Elemento palatal semivocálico o semiconsonántico muy cerrado ([i] semivocal palatal y [j] semiconsonante palatal); verbal, desinencial, flexional: la que aparece en la desinencia de ciertas formas verbales por el contacto entre la vocal temática y una vocal de la desinencia de persona y número.»

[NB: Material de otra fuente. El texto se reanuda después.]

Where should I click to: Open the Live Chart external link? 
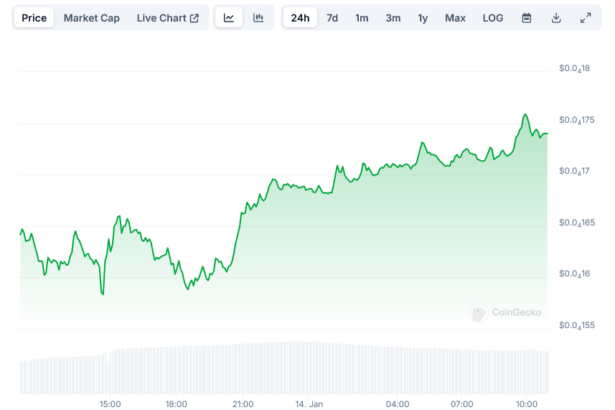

[Echenique Elizondo, María Teresa / Martínez Alcalde, María José: Diacronía y gramática histórica de la lengua española. Valencia: Tirant lo Blanch, 2003, p. 267]

«La yod

Nombre dado a la "i" en diptongo, donde, si es inicial de él, suena, al unirse a la consonante precedente, como semiconsonante explosiva ('diez'), y, en otro caso, al unirse a la vocal precedente, como semivocal implosiva ('peine'); sonido que ha merecido una consideración especialísima por la gran influencia que ha ejercido en la evolución de las palabras.

yotacización / yotización

Fenómeno de convertirse en yod un sonido consonante; por ejemplo, la "c" de "lacte" en la "i" de "laite".»

[Moliner, María: Diccionario de uso del español, vol. 2, p. 1565]

yod.

(De or. hebreo).

1. f. Fon. Sonido i semiconsonante agrupado con la consonante anterior; p. ej., en pie, o semivocal agrupado con la vocal precedente; p. ej., en reino.